WORK REQUIRED: Start at the line with "Image resolution: width=1003" in the records below, stop at the line with "Task: Open demo in a new tab icon", and return every line in that span exactly, the two end lines included.

Dataset entries
*-*-*
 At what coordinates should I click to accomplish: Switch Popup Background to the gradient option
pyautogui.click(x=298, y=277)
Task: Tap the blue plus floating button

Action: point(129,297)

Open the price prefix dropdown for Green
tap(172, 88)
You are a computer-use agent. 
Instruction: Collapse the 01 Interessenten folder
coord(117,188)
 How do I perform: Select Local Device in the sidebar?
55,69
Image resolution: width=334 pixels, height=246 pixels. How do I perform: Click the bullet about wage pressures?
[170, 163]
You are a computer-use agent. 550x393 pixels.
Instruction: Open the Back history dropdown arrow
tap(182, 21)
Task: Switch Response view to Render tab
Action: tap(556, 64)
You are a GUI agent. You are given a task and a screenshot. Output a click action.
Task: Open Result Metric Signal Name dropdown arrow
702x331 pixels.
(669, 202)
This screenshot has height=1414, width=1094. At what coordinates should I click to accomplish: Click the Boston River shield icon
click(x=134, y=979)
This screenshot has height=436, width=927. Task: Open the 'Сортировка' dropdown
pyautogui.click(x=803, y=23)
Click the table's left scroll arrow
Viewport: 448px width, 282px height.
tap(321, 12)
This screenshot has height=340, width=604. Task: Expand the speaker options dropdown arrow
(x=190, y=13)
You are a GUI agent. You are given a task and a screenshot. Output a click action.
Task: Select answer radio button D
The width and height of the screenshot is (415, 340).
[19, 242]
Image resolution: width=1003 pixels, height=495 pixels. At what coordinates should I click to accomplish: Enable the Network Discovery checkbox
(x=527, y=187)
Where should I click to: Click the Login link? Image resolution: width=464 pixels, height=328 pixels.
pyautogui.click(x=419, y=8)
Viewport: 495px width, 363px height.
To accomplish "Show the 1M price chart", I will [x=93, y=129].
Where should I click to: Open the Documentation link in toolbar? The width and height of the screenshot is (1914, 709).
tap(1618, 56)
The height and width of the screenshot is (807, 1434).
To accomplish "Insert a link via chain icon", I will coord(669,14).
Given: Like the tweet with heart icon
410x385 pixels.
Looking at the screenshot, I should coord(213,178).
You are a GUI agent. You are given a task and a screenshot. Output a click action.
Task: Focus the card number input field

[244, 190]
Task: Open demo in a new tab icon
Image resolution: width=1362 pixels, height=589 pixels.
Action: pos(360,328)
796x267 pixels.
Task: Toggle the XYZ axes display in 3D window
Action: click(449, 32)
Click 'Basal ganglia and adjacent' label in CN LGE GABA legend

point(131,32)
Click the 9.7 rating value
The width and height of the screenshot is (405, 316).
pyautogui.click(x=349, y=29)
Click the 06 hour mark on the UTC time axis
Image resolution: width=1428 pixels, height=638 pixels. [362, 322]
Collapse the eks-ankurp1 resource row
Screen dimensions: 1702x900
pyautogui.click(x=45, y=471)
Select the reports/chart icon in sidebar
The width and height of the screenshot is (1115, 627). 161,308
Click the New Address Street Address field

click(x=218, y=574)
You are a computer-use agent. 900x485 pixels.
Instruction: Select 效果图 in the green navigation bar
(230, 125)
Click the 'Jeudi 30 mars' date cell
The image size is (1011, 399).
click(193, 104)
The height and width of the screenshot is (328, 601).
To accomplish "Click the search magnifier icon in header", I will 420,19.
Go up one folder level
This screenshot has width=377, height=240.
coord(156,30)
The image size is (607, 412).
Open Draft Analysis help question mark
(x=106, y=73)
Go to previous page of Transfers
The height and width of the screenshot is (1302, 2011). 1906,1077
*-*-*
RESPONSE:
Image resolution: width=1003 pixels, height=495 pixels. At what coordinates should I click to accomplish: Enable the Network Discovery checkbox
(x=527, y=187)
Where should I click to: Click the Login link? Image resolution: width=464 pixels, height=328 pixels.
pyautogui.click(x=419, y=8)
Viewport: 495px width, 363px height.
To accomplish "Show the 1M price chart", I will [x=93, y=129].
Where should I click to: Open the Documentation link in toolbar? The width and height of the screenshot is (1914, 709).
tap(1618, 56)
The height and width of the screenshot is (807, 1434).
To accomplish "Insert a link via chain icon", I will coord(669,14).
Given: Like the tweet with heart icon
410x385 pixels.
Looking at the screenshot, I should coord(213,178).
You are a GUI agent. You are given a task and a screenshot. Output a click action.
Task: Focus the card number input field

[244, 190]
Task: Open demo in a new tab icon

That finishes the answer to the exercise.